> _Elenco attività_
#1 Quali sono le località citate per nome nel brano sui Baù di Stoccareddo subito prima delle parole «e nell'intero comprensorio di Asiago»?
#2 Prosegui il brano sui Baù di Stoccareddo a partire dalla sua ultima frase.

> _Brano del documento_
Il primo Baù che s'incontra, provenendo da Asiago, è un cognome dipinto a lettere cubitali su un rimorchio parcheggiato ai bordi della strada, che precede la segnaletica verticale di Stoccareddo, frazione del Comune di Gallio gemellata con Ugine, paese della Savoia dove vivono quasi più Baù che francesi. In piazza, a lato della chiesa, si erge il cippo ai caduti della Grande guerra. Il primo sulla lapide è Baù Angelo fu Bortolo, sergente. Segue una sfilza di soldati semplici: Baù Angelo Gioacchino di Angelo, Baù Angelo Leone fu Michele, e poi Baù Antonio, Baù Domenico, Baù Luigi, Baù Marco, Baù Natale, Baù Virginio...
«Ho calcolato spannometricamente che i Baù sparsi per il mondo dovrebbero essere 15.000», dice Amerigo ovviamente Baù, lo storiografo dei Baù, ai quali ha già dedicato due libri: Stoccareddo, il paese dei Baù e I Baù in fotografia. E quando dice «mondo» intende non soltanto l'Italia - ci sono Baù a Gallio, Foza, Roana, Conco, Lusiana e nell'intero comprensorio di Asiago, ma anche nel Delta del Po, sul Montello, in Piemonte e in Friuli, con sporadiche presenze da Vipiteno fino a Bari - bensì i cinque continenti, e specialmente Brasile, Argentina e Australia. Tutti Baù oriundi di Stoccareddo, o figli, nipoti e pronipoti di Baù partiti da questa piccola frazione dell'altopiano dei Sette Comuni, in provincia di Vicenza. Uno Joseph Baù, originario di Cracovia, fu deportato nel campo di concentramento di Plaszow e lì sposò l'ebrea Rebecca, che lavorava con lui nella fabbrica di Oskar Schindler, l'imprenditore tedesco della famosa lista celebrata nel film di Steven Spielberg: ha finito i suoi giorni ultraottantenne a Tel Aviv nel 2002, da uomo libero. In quello stesso anno è morto in Pennsylvania, dov'era nato nel 1922, anche Guerrino Baù, figlio di Giovanni, che era emigrato negli Stati Uniti da Sasso di Asiago: fece parte dei primi paracadutisti lanciati oltre le linee tedesche durante lo sbarco in Normandia, uno dei quali rimasto impigliato sul campanile di Sainte-Mère-Église. Piccolo dettaglio: con lui nel D-Day scesero dal cielo altri 6 Baù per riportare la pace in Europa. «Nel 1942 il governo americano stava per inviarlo come agente segreto in Italia, ma Guerrino si rifiutò per motivi di coscienza: non voleva fare la spia», informa Amerigo Baù, al quale la storia è stata raccontata dal fratello del defunto, monsignor Luigi Baù, 89 anni, oggi residente a Pergola, nelle Marche.

> _Voci fornite_
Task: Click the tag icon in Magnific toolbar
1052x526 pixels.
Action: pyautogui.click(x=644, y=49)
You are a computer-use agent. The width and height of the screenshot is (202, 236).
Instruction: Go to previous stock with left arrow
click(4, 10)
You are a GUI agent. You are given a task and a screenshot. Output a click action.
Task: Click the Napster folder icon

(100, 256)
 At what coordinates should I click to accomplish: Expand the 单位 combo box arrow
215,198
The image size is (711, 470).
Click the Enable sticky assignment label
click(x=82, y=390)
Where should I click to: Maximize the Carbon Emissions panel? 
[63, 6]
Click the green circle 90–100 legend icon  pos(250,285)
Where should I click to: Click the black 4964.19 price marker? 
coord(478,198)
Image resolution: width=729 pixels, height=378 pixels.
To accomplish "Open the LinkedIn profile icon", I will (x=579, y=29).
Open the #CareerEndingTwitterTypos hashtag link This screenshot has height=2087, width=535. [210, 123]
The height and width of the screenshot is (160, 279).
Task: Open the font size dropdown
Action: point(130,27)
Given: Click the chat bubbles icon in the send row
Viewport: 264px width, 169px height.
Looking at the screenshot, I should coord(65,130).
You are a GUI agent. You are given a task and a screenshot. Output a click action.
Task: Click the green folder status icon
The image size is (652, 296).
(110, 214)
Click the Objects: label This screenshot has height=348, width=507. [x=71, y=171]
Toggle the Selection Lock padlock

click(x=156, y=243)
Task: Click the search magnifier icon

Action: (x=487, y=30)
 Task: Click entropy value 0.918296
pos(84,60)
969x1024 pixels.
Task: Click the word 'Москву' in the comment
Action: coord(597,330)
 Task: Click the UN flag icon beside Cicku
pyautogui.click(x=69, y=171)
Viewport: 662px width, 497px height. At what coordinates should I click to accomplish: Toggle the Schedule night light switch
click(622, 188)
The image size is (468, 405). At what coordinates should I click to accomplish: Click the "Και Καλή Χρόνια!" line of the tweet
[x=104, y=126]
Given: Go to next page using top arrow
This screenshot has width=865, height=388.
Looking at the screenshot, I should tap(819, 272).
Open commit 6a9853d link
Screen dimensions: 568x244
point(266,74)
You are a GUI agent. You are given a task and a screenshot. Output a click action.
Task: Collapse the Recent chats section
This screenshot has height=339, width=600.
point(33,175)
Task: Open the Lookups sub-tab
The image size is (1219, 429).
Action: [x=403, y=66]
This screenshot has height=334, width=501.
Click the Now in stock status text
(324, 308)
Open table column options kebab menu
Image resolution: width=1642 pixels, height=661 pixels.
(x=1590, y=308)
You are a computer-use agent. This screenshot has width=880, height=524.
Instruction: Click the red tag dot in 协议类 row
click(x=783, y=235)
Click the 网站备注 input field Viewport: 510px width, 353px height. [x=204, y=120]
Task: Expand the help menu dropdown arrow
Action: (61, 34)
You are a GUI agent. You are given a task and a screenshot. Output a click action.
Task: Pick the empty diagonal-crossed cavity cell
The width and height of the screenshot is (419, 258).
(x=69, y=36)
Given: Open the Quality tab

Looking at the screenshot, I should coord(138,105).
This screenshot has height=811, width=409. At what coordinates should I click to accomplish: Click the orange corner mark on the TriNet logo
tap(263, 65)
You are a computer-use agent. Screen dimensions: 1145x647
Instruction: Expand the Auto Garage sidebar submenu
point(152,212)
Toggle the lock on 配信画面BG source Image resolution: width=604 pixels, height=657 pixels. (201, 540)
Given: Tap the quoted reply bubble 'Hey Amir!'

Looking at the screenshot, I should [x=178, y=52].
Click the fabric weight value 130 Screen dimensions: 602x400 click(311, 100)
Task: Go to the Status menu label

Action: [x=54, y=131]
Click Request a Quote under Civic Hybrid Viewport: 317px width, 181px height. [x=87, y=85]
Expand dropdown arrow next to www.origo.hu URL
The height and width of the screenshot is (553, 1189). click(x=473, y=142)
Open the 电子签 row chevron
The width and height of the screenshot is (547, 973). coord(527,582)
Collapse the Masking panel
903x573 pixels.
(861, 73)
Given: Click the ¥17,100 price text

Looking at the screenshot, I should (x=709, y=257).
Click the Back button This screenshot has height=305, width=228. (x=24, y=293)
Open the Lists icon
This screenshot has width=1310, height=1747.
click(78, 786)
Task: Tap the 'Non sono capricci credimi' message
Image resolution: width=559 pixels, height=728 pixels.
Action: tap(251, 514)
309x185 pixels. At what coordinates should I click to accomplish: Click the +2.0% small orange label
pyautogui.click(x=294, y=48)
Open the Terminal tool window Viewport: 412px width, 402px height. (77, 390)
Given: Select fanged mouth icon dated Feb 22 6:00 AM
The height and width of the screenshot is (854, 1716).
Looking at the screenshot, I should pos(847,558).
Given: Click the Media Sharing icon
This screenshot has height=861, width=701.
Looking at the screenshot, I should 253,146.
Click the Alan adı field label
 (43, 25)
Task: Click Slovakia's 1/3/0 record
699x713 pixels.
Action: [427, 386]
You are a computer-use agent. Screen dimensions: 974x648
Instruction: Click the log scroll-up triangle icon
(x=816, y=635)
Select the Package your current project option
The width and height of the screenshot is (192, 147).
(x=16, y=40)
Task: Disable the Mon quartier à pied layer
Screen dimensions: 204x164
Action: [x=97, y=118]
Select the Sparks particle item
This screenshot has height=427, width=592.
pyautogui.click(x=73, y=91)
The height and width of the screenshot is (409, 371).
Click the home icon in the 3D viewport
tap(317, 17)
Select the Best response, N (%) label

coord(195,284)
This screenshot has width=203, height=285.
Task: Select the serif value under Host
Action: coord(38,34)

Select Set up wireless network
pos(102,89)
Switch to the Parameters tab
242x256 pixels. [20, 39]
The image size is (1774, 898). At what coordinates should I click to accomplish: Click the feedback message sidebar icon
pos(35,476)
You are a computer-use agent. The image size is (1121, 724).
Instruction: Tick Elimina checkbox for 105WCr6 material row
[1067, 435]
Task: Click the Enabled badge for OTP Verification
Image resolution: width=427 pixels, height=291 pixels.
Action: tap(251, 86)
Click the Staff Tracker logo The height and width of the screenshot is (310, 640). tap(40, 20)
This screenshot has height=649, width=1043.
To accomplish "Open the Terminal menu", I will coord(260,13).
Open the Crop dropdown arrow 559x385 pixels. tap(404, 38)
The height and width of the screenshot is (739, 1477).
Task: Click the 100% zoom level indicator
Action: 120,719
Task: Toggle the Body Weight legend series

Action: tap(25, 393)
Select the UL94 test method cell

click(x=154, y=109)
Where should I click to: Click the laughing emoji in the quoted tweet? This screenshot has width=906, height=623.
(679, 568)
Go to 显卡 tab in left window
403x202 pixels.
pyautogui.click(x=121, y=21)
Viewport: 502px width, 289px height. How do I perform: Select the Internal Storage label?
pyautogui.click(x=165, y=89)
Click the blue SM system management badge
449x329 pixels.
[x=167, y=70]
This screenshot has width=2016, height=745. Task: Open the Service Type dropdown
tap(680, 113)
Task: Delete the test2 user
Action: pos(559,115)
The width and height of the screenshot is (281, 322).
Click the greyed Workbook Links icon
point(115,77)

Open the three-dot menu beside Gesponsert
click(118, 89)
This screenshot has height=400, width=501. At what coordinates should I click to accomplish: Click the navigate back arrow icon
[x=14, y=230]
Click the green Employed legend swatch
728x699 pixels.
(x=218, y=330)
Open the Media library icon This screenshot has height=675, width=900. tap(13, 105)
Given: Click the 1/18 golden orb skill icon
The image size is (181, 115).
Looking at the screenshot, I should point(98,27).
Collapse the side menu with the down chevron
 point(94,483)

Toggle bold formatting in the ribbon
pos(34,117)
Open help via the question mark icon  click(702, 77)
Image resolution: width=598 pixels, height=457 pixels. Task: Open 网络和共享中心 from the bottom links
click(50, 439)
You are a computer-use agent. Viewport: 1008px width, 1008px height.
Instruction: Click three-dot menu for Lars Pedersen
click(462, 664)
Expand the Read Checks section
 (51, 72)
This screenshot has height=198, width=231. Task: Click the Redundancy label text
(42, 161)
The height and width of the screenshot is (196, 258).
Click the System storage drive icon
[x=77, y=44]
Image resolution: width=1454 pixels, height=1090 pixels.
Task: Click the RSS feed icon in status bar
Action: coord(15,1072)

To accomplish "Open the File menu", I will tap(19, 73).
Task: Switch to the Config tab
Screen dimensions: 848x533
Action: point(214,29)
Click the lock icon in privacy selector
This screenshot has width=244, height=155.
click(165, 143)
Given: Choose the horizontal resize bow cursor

> _Risultati per attività_
#1 Gallio, Foza, Roana, Conco, Lusiana

#2
Stoccareddo, capitale dei Baù, fa 238 abitanti (110 anni fa erano 428). Di questi, 184 portano il cognome Baù (il 77,31 per cento). Per secoli i Baù si sono sposati con altri Baù. Quindi, per distinguersi fra loro, hanno sempre fatto ricorso a soprannomi. I più diffusi, come lo storiografo dei Baù ha documentato a partire dal 1819, sono Perin, Bragola, Mitterle, Platenar, Ronar, Gasparin. Lui, Amerigo Baù, 68 anni, ex impiegato della Telecom in pensione da 10, è detto Cadorna, nomignolo che il nonno Angelo, classe 1878, s'era guadagnato nel 1915, quando il capo di stato maggiore Luigi Cadorna lo richiamò alle armi a Bassano del Grappa per istruire le reclute della prima guerra mondiale.
Amerigo Baù, incredibile a dirsi, non ha sposato una Baù. Sua moglie, abruzzese, si chiama Maria Di Pietro. Nessuna parentela con l'ex magistrato nonché ex presidente dell'Italia dei valori. L'ha conosciuta in Svizzera, dove, come tanti Baù, è stato emigrante per cinque anni. Lavoravano insieme in una centrale telefonica a Berna. Hanno due figli.
Il pensionato della Telecom è fra i più attivi nell'organizzazione del raduno triennale dei Baù. Alla prima edizione, nel 1996, dal solo Comune di Taglio di Po (Rovigo) giunsero ben 37 Baù: «Noleggiarono un pullman». Per la nona, il 3 e 4 agosto scorsi, a Stoccareddo ne sono arrivati 1.100 da ogni parte del globo. La Baù più piccola, Camilla, aveva 8 mesi. Il Baù più anziano, Marco, 102 anni. Da Este (Padova) è arrivata Federica Baù, che ha interpretato il ruolo di Aurora Marin bambina nella miniserie Bakhita, la santa africana trasmessa da Rai 1. Fra i compiti di Amerigo Baù vi è quello di scovare un Baù prete che celebri la messa in occasione della rimpatriata, perché da quattro anni Stoccareddo è senza prevosto. L'ultima volta è riuscito a rintracciare un don Giovanni Baù, parroco a Noventa di Piave (Venezia). Quel giorno i più ardimentosi sono scesi fino al santuario della Madonna del Buso, così chiamato perché si trova al fondo della Val Frenzela, una gola stretta e selvaggia. Un tempo mogli e morose dei Baù emigranti lo raggiungevano a piedi nudi per impetrare dalla Vergine il ritorno in Italia dei loro cari.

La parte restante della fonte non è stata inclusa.